### Work to do
Reproduce every line of the records below unchanged, but leave the pictures out.

[START Dataset records]

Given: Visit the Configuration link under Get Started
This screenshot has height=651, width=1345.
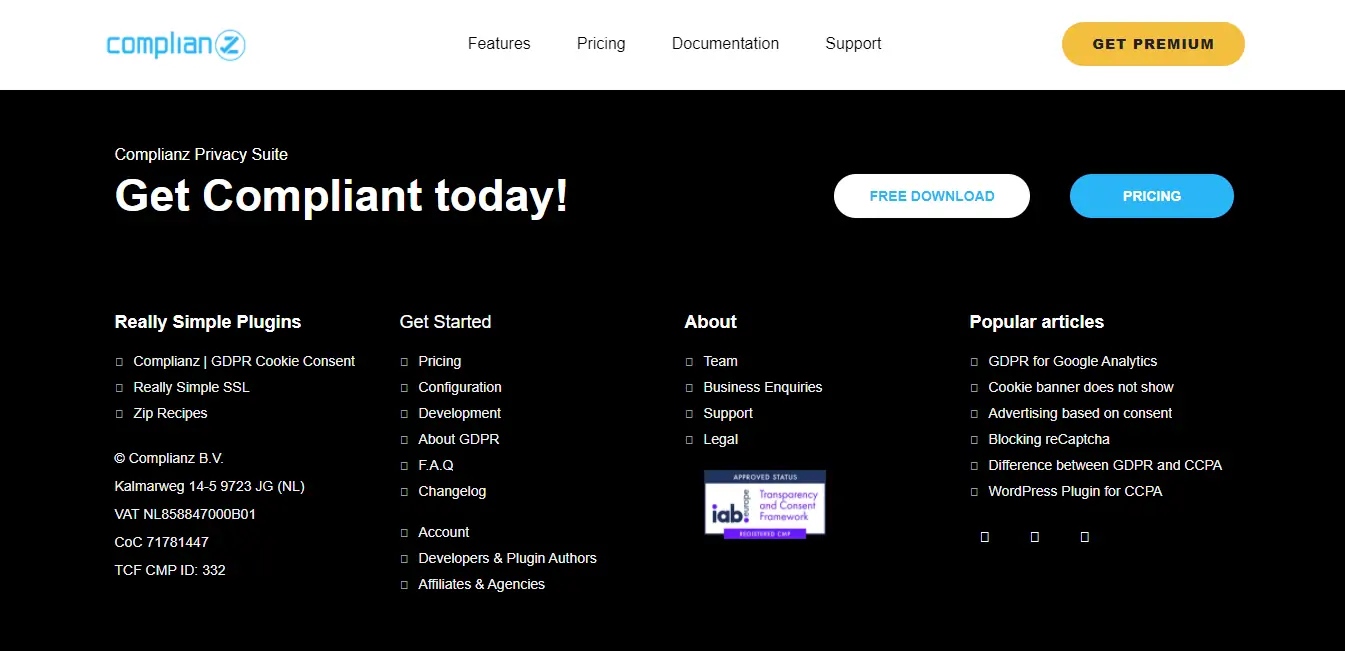Looking at the screenshot, I should [459, 387].
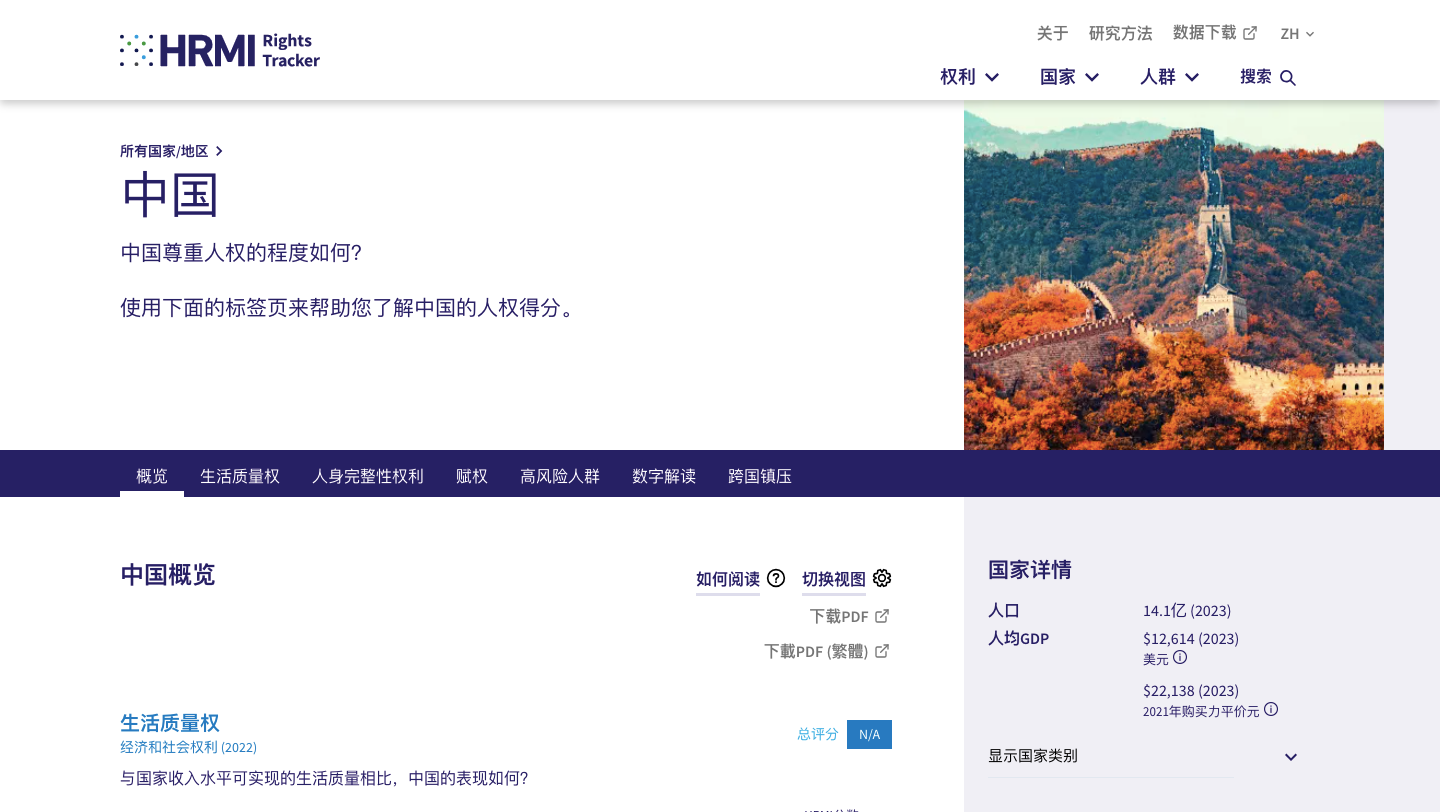This screenshot has width=1440, height=812.
Task: Click the gear icon beside 切换视图
Action: click(881, 578)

[END Dataset records]

### The solution
Given: Visit the Configuration link under Get Started
This screenshot has height=651, width=1345.
Looking at the screenshot, I should [459, 387].
This screenshot has width=1440, height=812.
Task: Click the gear icon beside 切换视图
Action: click(881, 578)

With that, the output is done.